Hi! I´m trying to create an app that processes some Excel files uploaded by the user. I have and UploadFile component with an event that sends the file bytes (file_data = event.file.getBytes()) to the following function:
from java.io import ByteArrayInputStream
from org.apache.poi.xssf.usermodel import XSSFWorkbook
from java.util import ArrayList
from java.lang import String
def read_excel_bytes(bytes):
stream = ByteArrayInputStream(bytes)
workbook = XSSFWorkbook(stream)
sheet = workbook.getSheetAt(0) # Hoja 0
headers = []
headerRow = sheet.getRow(0)
for i in range(headerRow.getLastCellNum()):
cell = headerRow.getCell(i)
headers.append(cell.getStringCellValue() if cell else "")
data = []
for rowIndex in range(1, sheet.getLastRowNum() + 1):
row = sheet.getRow(rowIndex)
fila = []
for colIndex in range(len(headers)):
cell = row.getCell(colIndex)
if cell is None:
fila.append("")
else:
tipo = cell.getCellType()
if tipo == "STRING":
fila.append(cell.getStringCellValue())
elif tipo == "NUMERIC":
fila.append(cell.getNumericCellValue())
elif tipo == "BOOLEAN":
fila.append(cell.getBooleanCellValue())
else:
fila.append(str(cell)) # fallback
data.append(fila)
dataset = system.dataset.toDataSet(headers, data)
return dataset
However, when I upload files up to 10k rows the memory usage increases highly. Does someone know an alternative and lightweight method for extracting Excel data in Perspective? Thanks!
You'll want to use the Streaming reader via OPCPackage.open().
Note that you have to accept the data as it comes in and pluck out the parts you are interested in. Potentially sorting afterward to deal with arbitrary ordering.
I haven't done this, but doesn't look like rocket science. It is clearly intended for reduced memory consumption.
It might help to use this API with a temporary file instead of opening the uploaded byte stream.
Thanks for your time, I´ve reached the following implementation creating a tempfile and reading it using OPCPackage and XSSFReader.
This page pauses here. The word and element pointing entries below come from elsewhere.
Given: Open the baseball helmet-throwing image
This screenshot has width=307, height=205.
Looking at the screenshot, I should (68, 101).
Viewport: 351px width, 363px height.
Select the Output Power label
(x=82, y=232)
However, the CPU usage remains quite high (altought it´s more stable than the previous approach), even though the Excel files I´m handling have at most 11k rows (about 1.4 MB size at max).
import tempfile
from java.io import ByteArrayInputStream
from org.apache.poi.openxml4j.opc import OPCPackage
from org.apache.poi.xssf.eventusermodel import XSSFReader
from org.apache.poi.xssf.model import SharedStringsTable
from org.xml.sax import InputSource
from org.xml.sax.helpers import DefaultHandler
from javax.xml.parsers import SAXParserFactory
class Handler(DefaultHandler):
def __init__(self, sst):
self.sst = sst
self.header = None
self.current_row = []
self.text = ""
self.is_string = False
self.reading_value = False
self.row_count = 0
self.results = []
def startElement(self, uri, localName, qName, attrs):
if qName == "row":
self.current_row = []
elif qName == "c":
self.is_string = attrs.getValue("t") == "s" if attrs.getValue("t") else False
elif qName == "v":
self.reading_value = True
self.text = ""
def characters(self, ch, start, length):
if self.reading_value:
self.text += "".join(ch[start:start+length])
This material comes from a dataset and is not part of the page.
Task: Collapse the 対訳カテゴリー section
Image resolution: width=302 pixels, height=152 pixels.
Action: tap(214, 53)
def endElement(self, uri, localName, qName):
if qName == "v":
if self.is_string:
idx = int(self.text)
valor = self.sst.getItemAt(idx).getString()
else:
valor = self.text
self.current_row.append(valor)
self.reading_value = False
elif qName == "row":
if self.row_count == 0:
self.header = self.current_row
else:
fila_dict = {}
for i, key in enumerate(self.header):
val = self.current_row[i] if i < len(self.current_row) else None
fila_dict[key] = val
self.results.append(fila_dict)
self.row_count += 1
def read_first_sheet_from_bytes(byte_array):
temp_file = tempfile.NamedTemporaryFile(delete=True)
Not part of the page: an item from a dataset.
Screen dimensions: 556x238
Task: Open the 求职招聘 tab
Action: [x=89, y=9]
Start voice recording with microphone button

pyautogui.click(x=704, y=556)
temp_file.write(byte_array)
temp_file.flush()
pkg = OPCPackage.open(temp_file.name)
results = []
try:
reader = XSSFReader(pkg)
sst = reader.getSharedStringsTable()
sheets = reader.getSheetsData()
if sheets.hasNext():
current_sheet = sheets.next()
parser = SAXParserFactory.newInstance().newSAXParser().getXMLReader()
handler = Handler(sst)
parser.setContentHandler(handler)
parser.parse(InputSource(current_sheet))
current_sheet.close()
results = handler.results
finally:
pkg.close()
temp_file.close()
return results
You are blazing a trail for the rest of us here. Thanks for reporting back.